2.4 Financial Statements and Reports.
(a) No registration statement, proxy statement, schedule or report
filed by the Company or any Company Subsidiary with the SEC or the OTS under the
1933 Act or the 1934 Act ("SEC Reports"), on the date of effectiveness in the
case of such registration statements, or on the date of filing in the case of
such reports or schedules, or on the date of mailing in the case of such proxy
statements, contained any untrue statement of a material fact or omitted to
state a material fact required to be stated therein or necessary to make the
statements therein, in light of the circumstances under which they were made,
not misleading. The Company and the Company Subsidiaries have timely filed all
reports and documents required to be filed by them with the SEC, the OTS, or the
Federal Deposit Insurance Corporation (the "FDIC") under various securities and
banking laws and regulations for the last five years (or such shorter period as
they may have been subject to such filing requirements), except to the extent
that all failures to so file, in the aggregate, would not have a material
adverse effect on the business, financial condition or results of operations of
the Company and the Company Subsidiaries, taken as a whole. All such documents,
as finally amended, complied in all material respects with applicable
requirements of law and, as of their respective date or the date as amended and,
with respect to the SEC Reports, did not contain any untrue statement of a
material fact or omit to state a material fact required to be stated therein or
necessary to make the statements therein, in light of the circumstances under
which they were made, not misleading and, with respect to reports and documents
filed with banking regulatory agencies, were accurate in all material respects.

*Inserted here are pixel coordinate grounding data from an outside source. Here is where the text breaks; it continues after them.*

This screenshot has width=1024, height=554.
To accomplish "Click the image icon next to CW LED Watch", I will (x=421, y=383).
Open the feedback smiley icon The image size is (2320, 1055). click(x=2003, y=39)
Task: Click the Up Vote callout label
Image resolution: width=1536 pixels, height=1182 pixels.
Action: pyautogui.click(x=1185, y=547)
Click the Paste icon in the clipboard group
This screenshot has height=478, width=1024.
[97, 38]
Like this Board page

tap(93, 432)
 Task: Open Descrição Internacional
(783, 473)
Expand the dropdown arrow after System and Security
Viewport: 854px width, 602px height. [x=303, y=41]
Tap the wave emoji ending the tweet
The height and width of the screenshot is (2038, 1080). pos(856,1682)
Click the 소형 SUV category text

Except to the extent stated therein, all financial statements and schedules
included in the documents referred to in the preceding sentences (or to be
included in similar documents to be filed after the date hereof) (i) are or will
be (with respect to financial statements in respect of periods ending after June
30, 1997) in accordance with the Company's books and records and those of any of
the Company Subsidiaries, and (ii) present (and in the case of financial
statements in respect of periods ending after June 30, 1997, will present)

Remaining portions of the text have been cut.